6.  Dress up for all latin dances:  The UTEP (the University of Texas, El Paso), is called "the best-dressed campus in Texas."  That is because of the Latinos and Latinas.  Dressing nicely is something that is normal in Latin America and Europe.  I grew up in Reno, Nevada.  I wore cowboy boots to school from 7th-12th grade (not every day).  Jeans were my most usual attire. I bought my own horse at 15, raised chickens. I spoke only English.  That was then. Now I speak Salsa and Tango.  Dressing down is not Tango or Salsa, at least to me.  Many teachers from Argentina bring this up -- especially the older ones, but it falls on ears that don't speak tango.  I will just speak for myself here:  If all the ladies are dressed down, so am I .  However if the ladies are almost all dressing nicely, I feel weird about dancing with her if she took the time to look good but I did not.  I would feel insensitive to her not to dress at her level.

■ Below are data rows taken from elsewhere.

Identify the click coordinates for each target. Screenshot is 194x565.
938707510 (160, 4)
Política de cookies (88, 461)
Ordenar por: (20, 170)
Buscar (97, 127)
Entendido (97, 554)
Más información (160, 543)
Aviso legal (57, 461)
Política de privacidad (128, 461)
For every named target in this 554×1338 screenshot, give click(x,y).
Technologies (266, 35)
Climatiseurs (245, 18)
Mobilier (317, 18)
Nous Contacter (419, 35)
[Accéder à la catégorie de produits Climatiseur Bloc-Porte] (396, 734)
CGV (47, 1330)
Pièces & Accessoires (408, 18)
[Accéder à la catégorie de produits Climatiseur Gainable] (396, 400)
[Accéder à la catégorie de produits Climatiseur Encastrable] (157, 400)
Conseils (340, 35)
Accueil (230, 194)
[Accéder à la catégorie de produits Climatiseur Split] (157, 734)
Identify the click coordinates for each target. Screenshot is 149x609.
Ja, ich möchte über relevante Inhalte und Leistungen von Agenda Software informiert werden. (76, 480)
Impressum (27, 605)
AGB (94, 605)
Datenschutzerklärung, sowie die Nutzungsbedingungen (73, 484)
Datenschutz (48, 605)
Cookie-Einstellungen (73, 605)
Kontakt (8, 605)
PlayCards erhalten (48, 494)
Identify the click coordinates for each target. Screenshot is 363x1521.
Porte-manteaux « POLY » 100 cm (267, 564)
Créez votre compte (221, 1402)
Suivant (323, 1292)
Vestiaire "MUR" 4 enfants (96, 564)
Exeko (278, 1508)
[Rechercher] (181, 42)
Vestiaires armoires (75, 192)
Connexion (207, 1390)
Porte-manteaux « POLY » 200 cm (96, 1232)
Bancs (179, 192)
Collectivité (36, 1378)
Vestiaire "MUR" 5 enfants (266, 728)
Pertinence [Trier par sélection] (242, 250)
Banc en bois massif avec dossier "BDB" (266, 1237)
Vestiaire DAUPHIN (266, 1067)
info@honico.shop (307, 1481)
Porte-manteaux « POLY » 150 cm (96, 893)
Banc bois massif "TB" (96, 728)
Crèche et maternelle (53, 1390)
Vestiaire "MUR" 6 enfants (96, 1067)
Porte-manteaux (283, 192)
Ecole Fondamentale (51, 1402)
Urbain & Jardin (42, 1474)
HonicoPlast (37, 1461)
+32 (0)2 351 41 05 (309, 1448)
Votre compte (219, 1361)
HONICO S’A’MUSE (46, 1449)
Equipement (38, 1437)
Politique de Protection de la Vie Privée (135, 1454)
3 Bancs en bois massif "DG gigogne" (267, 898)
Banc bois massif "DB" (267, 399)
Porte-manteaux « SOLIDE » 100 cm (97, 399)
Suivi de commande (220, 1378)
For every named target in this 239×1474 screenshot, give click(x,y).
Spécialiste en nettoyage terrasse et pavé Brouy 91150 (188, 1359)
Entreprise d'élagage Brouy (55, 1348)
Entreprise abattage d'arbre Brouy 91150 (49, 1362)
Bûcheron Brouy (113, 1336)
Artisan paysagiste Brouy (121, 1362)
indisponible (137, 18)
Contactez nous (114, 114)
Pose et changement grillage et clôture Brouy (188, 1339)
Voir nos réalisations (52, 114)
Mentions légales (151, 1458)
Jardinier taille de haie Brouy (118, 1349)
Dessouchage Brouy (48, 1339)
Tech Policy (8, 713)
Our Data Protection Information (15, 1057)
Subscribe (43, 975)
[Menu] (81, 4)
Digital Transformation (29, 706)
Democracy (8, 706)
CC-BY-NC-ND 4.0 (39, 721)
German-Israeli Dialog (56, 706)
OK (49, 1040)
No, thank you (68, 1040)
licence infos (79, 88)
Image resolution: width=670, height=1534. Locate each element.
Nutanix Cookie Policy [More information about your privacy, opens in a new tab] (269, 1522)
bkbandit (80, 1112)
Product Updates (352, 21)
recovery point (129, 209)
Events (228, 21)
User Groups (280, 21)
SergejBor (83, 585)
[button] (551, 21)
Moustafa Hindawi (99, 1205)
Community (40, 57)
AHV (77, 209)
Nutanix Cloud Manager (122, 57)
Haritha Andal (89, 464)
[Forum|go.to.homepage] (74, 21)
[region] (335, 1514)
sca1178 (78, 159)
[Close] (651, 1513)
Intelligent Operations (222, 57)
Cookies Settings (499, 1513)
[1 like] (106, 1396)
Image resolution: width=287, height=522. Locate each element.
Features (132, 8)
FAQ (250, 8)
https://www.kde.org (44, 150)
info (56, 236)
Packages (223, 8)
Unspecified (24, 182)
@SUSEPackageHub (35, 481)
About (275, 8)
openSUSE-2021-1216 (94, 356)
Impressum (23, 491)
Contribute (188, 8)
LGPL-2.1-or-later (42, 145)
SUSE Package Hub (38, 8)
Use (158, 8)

So salsa and other dances do have something to teach the tanguero.  And as a bonus, the improvisational nature of tango has made me a much better salsero because I dance to the music more.  From tango I have learned to lead stops in the many salsa tunes I know.  I now can turn her at the musically appropriate time as well.  Tango, however, is for me the epitome of dance improvisation for two.  And its culture, its special embrace is without peer.